### STATED TASK 1
In the opinion piece on short-term vacation rentals in San Diego, what is the date of the memo in which the City Attorney declared such rentals in residential zones illegal?
### STATED TASK 2
Extend the opinion piece on short-term vacation rentals in San Diego, beginning after its final sentence about reducing fees, streamlining permitting and allowing more density around transit.

### QUOTED TEXT
──────────────────────────────

City Turns Blind Eye as Badly Needed Housing Becomes Airbnb ‘Mini-Hotels’

by on July 26, 2019 · 13 comments

in Ocean Beach, San Diego

Rally and “Walk of Shame” against OB’s STVRs, Nov. 2017. Photo by Dave Rice.

Editordude: The following opinion piece by Councilwoman Barbara Bry – who is a candidate for San Diego mayor – originally published on July 22, 2019 at Times of San Diego – has been circulating among locals who her stance resonates with.

By Barbara Bry

San Diego is being inundated by a new wave of short-term vacation rentals as building owners are renting out apartments as short-term vacation units.

This is in addition to the up-to-16,000 single-family homes in San Diego that our City Auditor estimates are currently being used as short-term vacation rentals. So here we are, significantly reducing our housing stock and artificially inflating rents for San Diegans, in the midst of a historic housing crisis.

Our City Attorney has declared short-term vacation rentals in residential zones illegal according to a memo dated March 15, 2017.

It is time to enforce those laws.

This is more than a beach community issue. On a recent day on the Sonder.com website, a two-bedroom apartment at The Millennium in Mission Valley was listed for $395 per night for the first weekend in August. At the Louisiana in North Park, apartments were listed between $208 and $274. Sonder’s competitors include Domio, Stay Alfred and Barsala.

According to Techcrunch, Sonder.com has raised over $400 million in funding with a valuation of over $1 billion. They have thousands of units available all over North America and Europe. The investors aim to be the next Hilton of such rentals.

These new mega-versions of short-term vacation rentals can more easily avoid notice, governance, and regulations while operating outside the existing law. They are also cheaper than comparable hotel rooms. They take over space in existing condos and apartments where it can be more difficult to identify than in a single-family home.

These buildings have received permits to operate as living units for San Diegans, not as hotel rooms for tourists.

How widespread is this? We don’t know.

The neighborhoods already hijacked by Sonder rentals include La Jolla, North Park, Little Italy, downtown, and Mission Valley.

Let’s put this in perspective.

In 2018, the City of San Diego issued just under 10,000 building permits for new housing units. We are taking steps to reduce fees, streamline permitting, and allow for more density around transit.

──────────────────────────────

### RECORDED DATA
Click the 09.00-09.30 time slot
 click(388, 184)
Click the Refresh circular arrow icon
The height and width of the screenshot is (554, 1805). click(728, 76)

──────────────────────────────

### EXERCISE OUTPUT 1
March 15, 2017.

### EXERCISE OUTPUT 2
Housing experts say if we build more units, prices will come down or at least stabilize. But turning many more multi-family units into short-term rentals at premium prices may artificially inflate prices on all other units. In addition, our lack of enforcement means that investors will continue to snap up both single-family homes and condominiums and turn them into mini-hotels. We are simply playing a game of whack-a-mole.

We have tried to be reasonable. Last year, I led the effort to pass legislation allowing unlimited home sharing in a primary residence and permitting residents to rent out their primary residence up to 180 days a year on a short-term basis (less than 30 days at a time). It wasn’t enough for Airbnb and other vacation rental platforms. They spent a fortune and made misleading claims to collect referendum signatures, and we were forced to rescind our ordinance.

I am not attacking home sharing — the ability to rent out a room in your primary residence if you are on-site to supervise.

At a time that we have a housing crisis, more and more precious units are becoming short-term vacation rentals. This unfortunate trend will continue until we act. Rents will continue to soar. Our infrastructure is already overwhelmed.

I urge the Mayor and the City Attorney to enforce the law. Now.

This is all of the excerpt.